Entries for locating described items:
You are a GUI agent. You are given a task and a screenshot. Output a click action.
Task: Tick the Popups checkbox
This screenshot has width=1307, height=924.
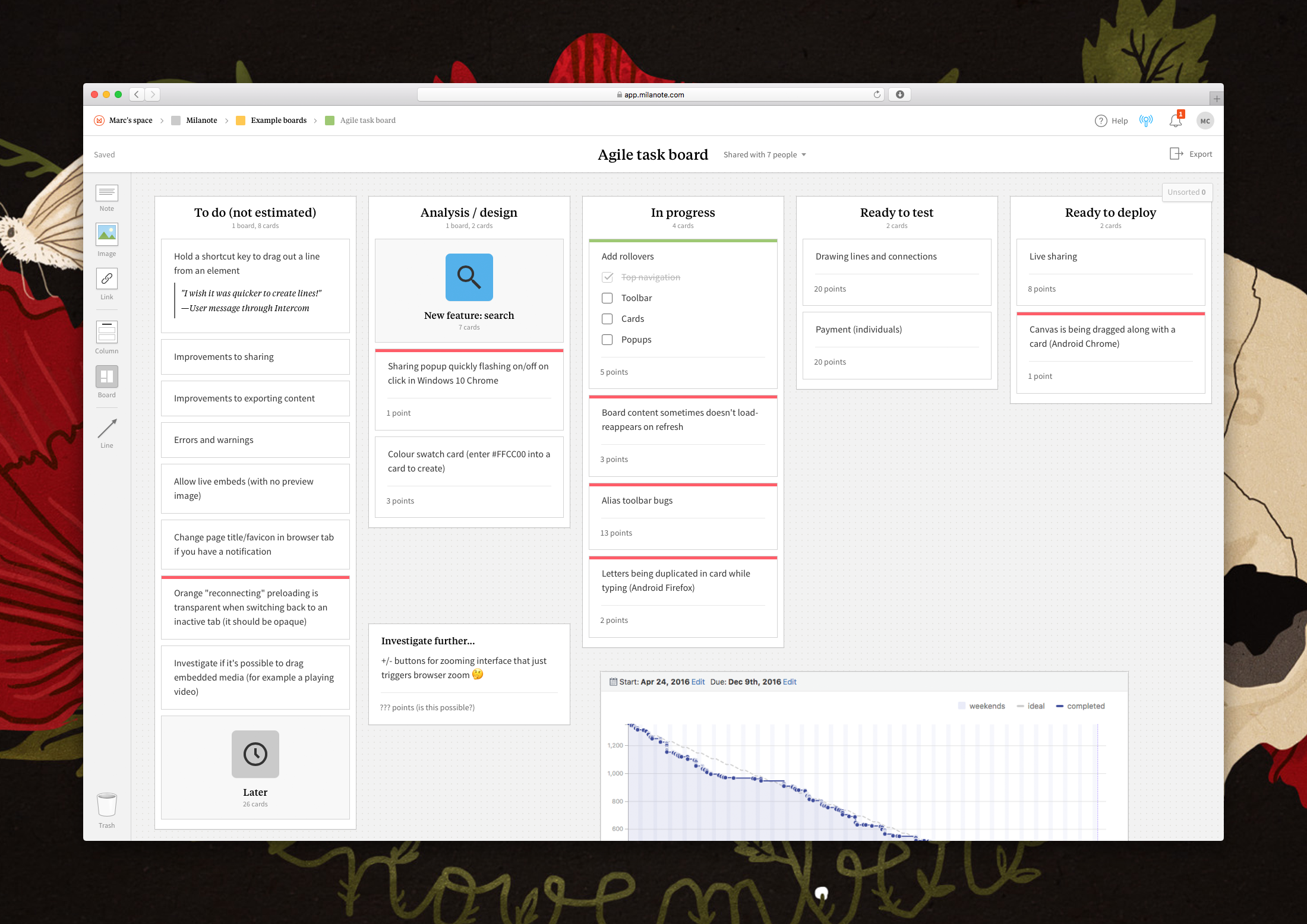click(x=607, y=340)
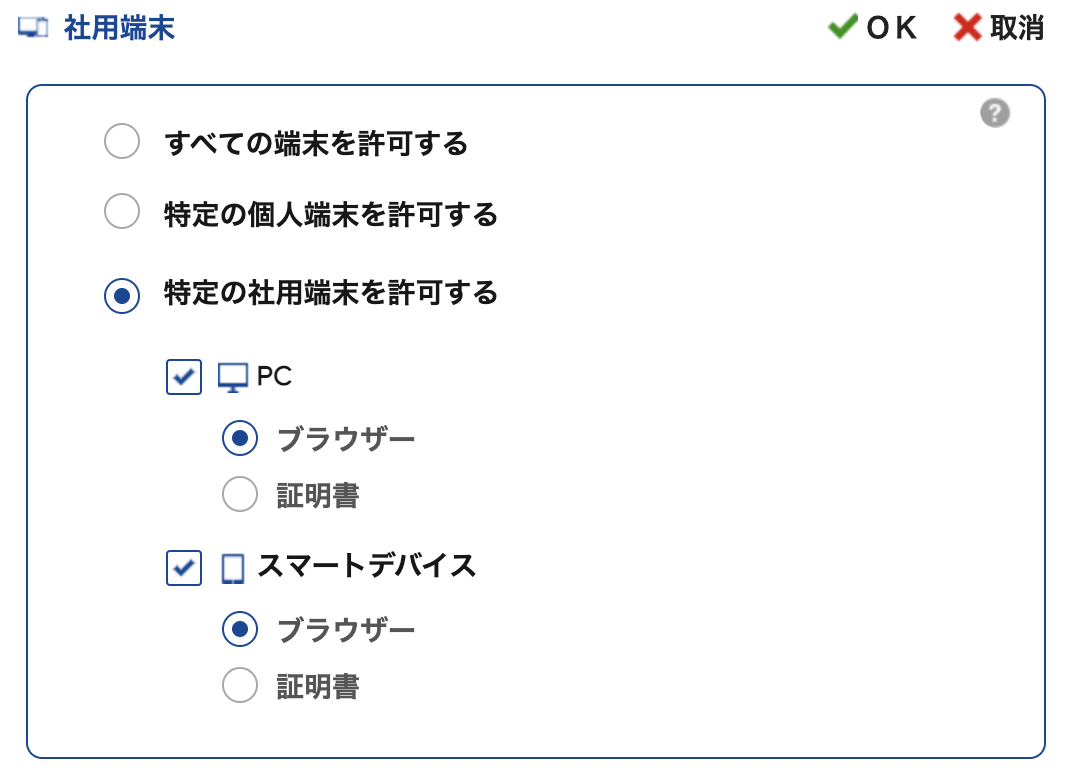Select 特定の個人端末を許可する radio option

[122, 211]
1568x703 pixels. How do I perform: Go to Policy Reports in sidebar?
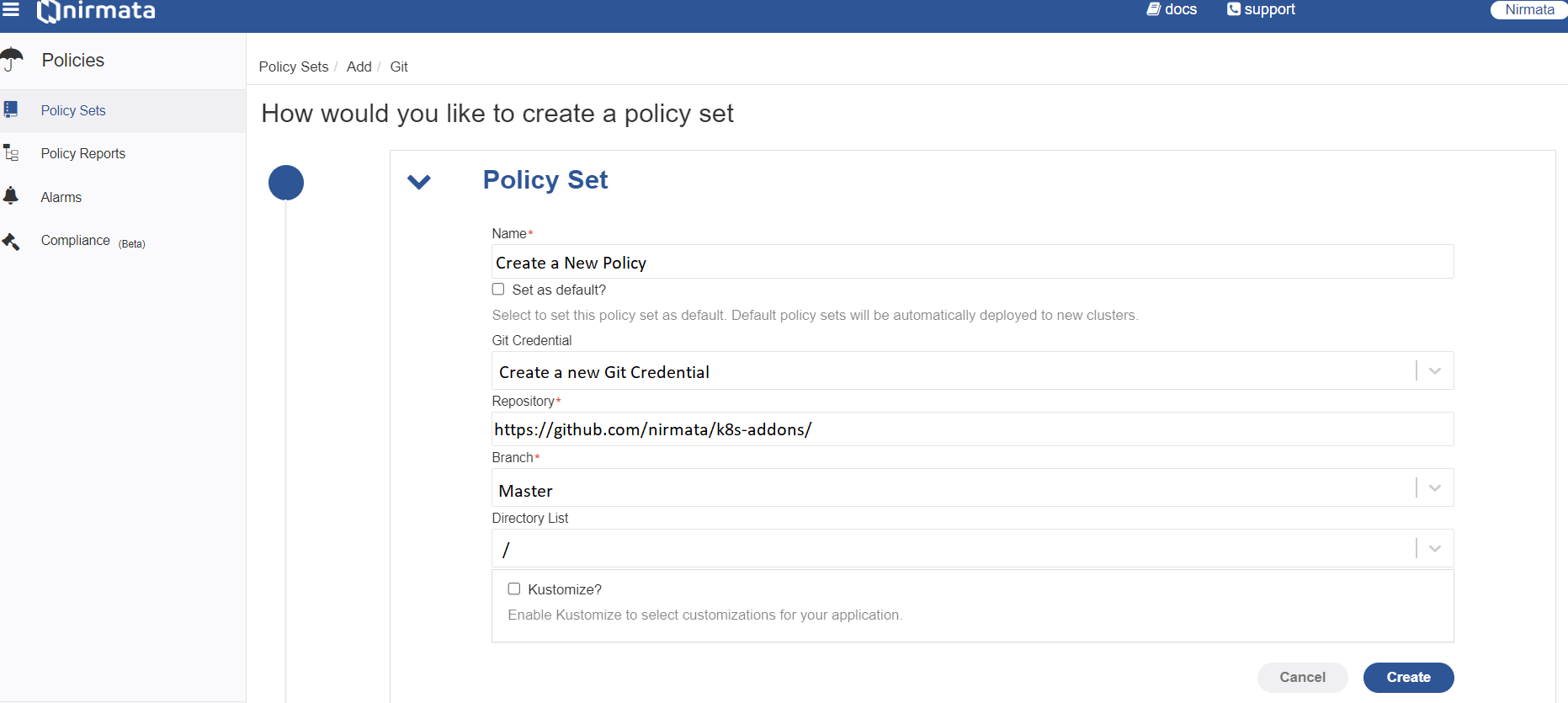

◆ WORK REQUIRED
Rewrite the entries above, switching every "screenshot" to "screen capture" and keeping everything else the same. Omit the pictures from your version.

◆ EXERCISE RESPONSE
You are a GUI agent. You are given a task and a screen capture. Output a click action.
Task: Tick the Popups checkbox
This screen capture has width=1307, height=924.
click(x=607, y=340)
Select 特定の個人端末を許可する radio option

[122, 211]
1568x703 pixels. How do I perform: Go to Policy Reports in sidebar?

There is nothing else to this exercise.